--- START ---

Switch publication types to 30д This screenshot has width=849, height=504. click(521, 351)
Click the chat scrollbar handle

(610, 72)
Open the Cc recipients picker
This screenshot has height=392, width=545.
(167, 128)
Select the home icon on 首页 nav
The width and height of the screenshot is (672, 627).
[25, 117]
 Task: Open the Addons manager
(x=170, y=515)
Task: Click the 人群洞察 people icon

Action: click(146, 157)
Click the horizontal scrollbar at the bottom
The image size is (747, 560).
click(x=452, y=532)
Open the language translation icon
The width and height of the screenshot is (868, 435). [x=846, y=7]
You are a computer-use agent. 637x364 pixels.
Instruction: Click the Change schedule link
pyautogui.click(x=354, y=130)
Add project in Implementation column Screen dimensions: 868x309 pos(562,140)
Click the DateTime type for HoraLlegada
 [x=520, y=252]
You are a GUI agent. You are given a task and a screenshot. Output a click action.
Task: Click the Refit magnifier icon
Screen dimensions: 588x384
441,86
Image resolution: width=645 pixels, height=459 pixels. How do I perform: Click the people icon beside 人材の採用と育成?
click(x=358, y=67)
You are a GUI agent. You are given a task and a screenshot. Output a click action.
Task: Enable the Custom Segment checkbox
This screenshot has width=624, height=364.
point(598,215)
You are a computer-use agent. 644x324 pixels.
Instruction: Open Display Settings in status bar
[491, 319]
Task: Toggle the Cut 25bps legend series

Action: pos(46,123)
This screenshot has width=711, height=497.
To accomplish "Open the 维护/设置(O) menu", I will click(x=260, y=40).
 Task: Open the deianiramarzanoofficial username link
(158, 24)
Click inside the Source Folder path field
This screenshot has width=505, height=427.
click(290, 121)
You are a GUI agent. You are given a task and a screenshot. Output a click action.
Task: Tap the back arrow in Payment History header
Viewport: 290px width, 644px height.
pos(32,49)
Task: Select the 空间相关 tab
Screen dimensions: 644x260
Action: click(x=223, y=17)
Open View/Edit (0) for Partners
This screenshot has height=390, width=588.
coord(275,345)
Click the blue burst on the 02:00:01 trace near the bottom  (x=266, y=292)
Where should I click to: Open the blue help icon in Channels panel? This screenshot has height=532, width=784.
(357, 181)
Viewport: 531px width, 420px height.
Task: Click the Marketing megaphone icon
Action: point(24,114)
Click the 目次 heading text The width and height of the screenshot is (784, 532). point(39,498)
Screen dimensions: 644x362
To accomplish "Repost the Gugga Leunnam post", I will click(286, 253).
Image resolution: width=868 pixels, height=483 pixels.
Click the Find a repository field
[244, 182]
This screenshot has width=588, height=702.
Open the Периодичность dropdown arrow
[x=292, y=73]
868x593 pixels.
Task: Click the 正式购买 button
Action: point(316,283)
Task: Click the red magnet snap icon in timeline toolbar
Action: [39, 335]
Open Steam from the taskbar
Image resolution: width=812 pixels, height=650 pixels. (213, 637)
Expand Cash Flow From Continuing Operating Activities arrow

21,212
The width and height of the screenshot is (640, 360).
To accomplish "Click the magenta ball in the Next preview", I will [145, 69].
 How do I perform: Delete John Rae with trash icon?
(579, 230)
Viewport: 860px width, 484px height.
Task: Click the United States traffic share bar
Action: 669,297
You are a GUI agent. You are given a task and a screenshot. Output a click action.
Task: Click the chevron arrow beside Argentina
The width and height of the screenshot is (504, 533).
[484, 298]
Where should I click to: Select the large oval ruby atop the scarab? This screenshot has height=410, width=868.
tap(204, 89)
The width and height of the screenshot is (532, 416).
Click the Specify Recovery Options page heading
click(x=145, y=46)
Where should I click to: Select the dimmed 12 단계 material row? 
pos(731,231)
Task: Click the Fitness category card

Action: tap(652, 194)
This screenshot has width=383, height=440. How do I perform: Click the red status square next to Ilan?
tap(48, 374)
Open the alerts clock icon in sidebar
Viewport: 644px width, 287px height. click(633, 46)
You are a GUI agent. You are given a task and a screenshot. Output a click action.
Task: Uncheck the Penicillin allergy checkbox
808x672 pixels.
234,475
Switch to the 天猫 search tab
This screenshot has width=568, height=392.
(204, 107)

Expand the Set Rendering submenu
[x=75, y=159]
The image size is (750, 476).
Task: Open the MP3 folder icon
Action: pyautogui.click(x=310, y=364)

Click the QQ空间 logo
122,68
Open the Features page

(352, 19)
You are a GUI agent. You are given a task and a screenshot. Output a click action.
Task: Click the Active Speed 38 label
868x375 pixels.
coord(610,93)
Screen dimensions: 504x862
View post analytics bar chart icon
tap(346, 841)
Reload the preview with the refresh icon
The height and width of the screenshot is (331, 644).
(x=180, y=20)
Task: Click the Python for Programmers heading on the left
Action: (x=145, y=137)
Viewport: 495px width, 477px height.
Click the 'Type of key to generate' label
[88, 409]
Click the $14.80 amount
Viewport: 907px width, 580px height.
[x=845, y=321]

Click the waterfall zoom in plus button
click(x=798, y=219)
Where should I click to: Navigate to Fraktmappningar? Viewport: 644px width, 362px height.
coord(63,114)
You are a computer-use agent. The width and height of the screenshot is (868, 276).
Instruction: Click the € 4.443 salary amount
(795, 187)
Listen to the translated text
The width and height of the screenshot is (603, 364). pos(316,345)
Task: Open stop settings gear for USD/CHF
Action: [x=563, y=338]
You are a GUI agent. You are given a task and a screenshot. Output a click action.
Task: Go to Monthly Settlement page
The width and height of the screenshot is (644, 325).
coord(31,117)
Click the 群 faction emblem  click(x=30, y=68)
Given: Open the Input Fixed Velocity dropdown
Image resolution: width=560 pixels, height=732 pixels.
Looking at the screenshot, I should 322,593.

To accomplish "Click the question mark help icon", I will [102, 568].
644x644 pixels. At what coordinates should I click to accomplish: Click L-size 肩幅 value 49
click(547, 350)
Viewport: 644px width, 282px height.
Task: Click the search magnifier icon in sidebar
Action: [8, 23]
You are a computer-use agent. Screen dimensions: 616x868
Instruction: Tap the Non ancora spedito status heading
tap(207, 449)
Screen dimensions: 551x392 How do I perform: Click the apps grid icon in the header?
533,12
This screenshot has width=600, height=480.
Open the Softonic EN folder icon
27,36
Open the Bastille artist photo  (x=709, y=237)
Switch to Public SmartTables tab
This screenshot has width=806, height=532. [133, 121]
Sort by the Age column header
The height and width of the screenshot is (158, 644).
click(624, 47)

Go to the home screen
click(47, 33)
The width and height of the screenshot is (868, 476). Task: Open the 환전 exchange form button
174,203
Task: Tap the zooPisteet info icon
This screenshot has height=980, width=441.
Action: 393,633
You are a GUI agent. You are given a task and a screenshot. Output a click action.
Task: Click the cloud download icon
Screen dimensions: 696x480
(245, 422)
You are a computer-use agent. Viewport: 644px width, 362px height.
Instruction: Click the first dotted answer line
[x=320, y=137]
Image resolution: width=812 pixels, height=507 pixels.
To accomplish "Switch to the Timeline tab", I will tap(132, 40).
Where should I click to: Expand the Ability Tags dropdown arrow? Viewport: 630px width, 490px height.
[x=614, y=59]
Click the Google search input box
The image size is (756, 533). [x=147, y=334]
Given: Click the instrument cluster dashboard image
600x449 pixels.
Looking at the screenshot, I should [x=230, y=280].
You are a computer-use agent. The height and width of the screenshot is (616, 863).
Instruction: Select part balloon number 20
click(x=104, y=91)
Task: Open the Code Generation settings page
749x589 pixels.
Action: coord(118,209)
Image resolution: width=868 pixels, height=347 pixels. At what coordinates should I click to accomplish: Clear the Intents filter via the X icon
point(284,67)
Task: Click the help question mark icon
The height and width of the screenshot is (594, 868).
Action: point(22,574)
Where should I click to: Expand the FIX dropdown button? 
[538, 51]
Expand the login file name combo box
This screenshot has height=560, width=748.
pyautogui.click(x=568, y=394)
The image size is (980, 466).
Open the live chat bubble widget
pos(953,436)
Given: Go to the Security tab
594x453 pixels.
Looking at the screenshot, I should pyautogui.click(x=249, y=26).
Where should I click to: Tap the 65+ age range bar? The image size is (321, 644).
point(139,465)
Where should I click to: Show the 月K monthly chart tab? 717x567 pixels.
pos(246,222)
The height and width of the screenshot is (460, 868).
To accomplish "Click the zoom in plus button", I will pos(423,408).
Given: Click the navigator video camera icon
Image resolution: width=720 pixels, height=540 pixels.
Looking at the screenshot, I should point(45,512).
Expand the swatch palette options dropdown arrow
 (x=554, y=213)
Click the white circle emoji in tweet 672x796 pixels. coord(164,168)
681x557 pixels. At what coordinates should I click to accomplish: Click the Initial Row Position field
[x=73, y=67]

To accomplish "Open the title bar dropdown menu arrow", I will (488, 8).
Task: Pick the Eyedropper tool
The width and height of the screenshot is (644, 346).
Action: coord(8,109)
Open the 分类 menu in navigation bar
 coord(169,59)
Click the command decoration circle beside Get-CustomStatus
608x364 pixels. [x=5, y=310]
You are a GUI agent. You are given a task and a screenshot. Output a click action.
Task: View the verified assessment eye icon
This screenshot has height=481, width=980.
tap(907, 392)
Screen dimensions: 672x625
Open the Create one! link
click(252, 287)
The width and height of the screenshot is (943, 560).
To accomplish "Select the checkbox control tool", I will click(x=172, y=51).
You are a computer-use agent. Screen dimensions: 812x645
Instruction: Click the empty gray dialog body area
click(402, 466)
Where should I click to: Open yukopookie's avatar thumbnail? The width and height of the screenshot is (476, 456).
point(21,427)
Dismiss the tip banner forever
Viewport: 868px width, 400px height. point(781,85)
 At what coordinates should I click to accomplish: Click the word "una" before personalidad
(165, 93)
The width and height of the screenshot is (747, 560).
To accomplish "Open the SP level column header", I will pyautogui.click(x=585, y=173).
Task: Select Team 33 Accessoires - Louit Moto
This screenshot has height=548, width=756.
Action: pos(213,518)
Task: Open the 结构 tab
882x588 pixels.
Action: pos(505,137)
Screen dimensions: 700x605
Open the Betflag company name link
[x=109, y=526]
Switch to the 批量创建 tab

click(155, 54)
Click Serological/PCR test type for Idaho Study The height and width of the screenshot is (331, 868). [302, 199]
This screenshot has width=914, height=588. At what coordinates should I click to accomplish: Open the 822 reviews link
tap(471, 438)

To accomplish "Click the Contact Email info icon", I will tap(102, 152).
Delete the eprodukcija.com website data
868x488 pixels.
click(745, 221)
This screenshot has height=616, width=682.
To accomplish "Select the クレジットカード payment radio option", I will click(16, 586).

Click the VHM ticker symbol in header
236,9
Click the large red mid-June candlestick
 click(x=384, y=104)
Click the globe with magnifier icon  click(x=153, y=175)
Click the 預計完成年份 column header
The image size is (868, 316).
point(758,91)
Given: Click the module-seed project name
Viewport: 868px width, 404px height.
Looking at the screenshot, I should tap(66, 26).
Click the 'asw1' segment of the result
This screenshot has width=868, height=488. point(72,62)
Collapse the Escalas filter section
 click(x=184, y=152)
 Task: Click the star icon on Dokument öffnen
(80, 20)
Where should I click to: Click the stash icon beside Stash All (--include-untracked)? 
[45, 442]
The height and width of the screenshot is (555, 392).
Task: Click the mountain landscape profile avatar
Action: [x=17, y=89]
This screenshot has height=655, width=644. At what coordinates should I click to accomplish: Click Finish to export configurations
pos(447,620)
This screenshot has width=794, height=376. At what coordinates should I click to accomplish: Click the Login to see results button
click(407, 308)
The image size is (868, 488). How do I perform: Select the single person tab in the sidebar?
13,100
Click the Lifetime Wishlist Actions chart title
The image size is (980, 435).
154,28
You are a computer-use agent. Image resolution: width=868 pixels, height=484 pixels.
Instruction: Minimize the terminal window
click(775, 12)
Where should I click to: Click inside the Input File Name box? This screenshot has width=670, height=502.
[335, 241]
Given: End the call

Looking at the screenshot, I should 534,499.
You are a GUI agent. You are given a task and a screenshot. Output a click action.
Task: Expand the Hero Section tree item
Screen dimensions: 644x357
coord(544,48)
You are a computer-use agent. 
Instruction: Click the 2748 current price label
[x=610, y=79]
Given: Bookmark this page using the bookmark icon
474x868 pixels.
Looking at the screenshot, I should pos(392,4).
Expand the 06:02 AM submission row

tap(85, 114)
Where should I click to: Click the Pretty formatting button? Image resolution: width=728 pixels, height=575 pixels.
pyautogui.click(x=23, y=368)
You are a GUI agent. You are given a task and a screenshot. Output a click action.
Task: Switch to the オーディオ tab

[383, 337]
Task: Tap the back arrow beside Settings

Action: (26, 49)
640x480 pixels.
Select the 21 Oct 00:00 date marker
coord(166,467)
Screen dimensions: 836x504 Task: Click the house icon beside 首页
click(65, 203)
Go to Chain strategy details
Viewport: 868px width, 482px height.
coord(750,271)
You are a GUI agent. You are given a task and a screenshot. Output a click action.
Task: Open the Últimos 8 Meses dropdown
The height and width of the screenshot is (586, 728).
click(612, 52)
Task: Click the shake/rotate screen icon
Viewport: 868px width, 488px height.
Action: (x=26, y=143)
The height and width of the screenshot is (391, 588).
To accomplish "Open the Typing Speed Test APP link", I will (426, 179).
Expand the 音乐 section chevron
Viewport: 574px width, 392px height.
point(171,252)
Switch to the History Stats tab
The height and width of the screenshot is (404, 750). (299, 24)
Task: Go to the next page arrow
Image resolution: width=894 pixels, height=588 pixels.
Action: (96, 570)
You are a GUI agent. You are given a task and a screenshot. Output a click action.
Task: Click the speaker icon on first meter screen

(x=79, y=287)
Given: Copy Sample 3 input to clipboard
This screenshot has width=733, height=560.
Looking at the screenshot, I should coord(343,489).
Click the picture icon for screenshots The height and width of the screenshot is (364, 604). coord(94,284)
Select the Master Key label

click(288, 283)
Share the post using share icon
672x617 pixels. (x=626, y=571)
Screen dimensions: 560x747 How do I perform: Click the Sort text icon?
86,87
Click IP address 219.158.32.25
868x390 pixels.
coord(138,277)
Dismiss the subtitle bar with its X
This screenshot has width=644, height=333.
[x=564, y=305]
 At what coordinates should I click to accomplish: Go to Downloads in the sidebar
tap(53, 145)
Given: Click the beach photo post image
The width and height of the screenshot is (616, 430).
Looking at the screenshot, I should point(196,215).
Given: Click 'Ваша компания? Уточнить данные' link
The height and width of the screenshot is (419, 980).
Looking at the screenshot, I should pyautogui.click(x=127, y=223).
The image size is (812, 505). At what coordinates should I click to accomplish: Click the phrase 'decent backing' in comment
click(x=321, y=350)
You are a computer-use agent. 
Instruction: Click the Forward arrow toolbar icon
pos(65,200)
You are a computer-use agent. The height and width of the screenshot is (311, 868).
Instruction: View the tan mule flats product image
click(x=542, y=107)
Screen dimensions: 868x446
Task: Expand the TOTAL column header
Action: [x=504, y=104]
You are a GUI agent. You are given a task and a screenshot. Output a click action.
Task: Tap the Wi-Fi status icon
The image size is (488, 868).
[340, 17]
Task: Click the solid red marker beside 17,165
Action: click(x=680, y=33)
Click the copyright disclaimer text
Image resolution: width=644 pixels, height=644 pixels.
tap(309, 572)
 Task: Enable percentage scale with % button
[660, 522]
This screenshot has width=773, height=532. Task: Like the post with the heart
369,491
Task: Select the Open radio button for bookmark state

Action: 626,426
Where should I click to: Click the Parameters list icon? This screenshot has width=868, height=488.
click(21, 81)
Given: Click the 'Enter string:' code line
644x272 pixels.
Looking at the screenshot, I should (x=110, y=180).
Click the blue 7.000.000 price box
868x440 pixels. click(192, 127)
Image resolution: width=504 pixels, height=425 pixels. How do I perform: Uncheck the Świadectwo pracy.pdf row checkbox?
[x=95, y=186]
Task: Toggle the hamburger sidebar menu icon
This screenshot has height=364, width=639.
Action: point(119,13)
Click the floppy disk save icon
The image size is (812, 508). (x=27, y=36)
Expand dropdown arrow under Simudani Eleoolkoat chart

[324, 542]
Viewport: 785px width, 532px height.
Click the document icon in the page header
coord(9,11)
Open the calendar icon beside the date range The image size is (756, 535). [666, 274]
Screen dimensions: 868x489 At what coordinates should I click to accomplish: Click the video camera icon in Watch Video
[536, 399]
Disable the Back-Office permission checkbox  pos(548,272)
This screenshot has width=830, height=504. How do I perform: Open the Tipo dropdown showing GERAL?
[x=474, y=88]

--- END ---

### Work required
Only a number is wanted: how many lines of the data above contain "bottom"?

### Final answer
2